What you have to do => The answer must be every line below that contains the string "agent".

Collected data
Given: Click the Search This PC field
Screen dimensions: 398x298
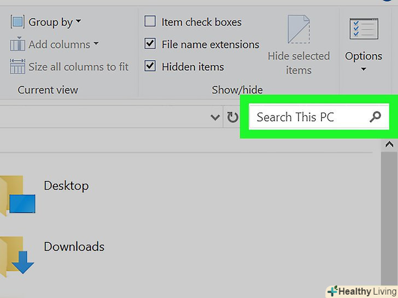Looking at the screenshot, I should pos(306,116).
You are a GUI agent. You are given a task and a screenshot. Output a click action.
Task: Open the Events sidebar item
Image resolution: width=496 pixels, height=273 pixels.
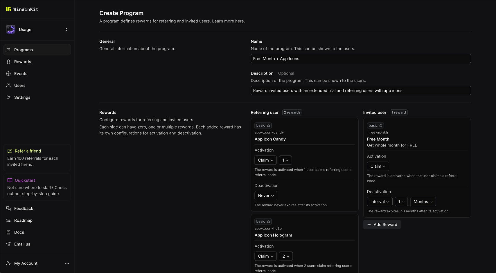coord(21,74)
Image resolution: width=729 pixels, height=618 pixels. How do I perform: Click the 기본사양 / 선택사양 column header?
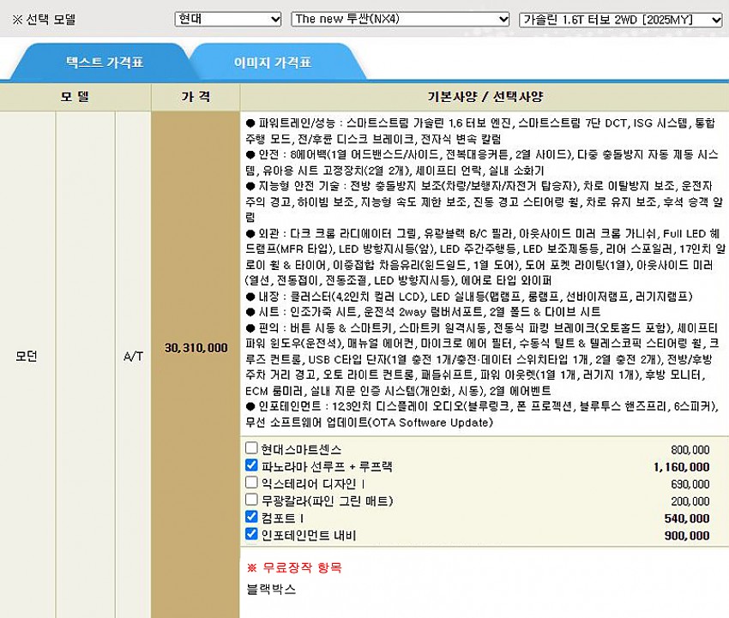[484, 97]
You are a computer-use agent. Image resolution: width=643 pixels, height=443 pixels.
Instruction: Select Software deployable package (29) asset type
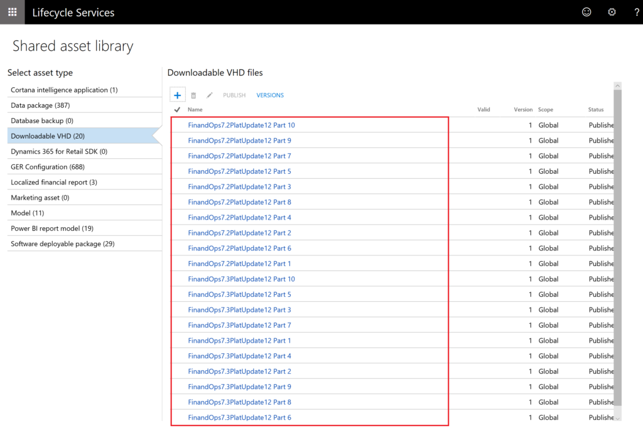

Solution below =>
You are a GUI agent. You are given a task and a screenshot. Output a click action.
You are a computer-use agent. Image resolution: width=643 pixels, height=443 pixels.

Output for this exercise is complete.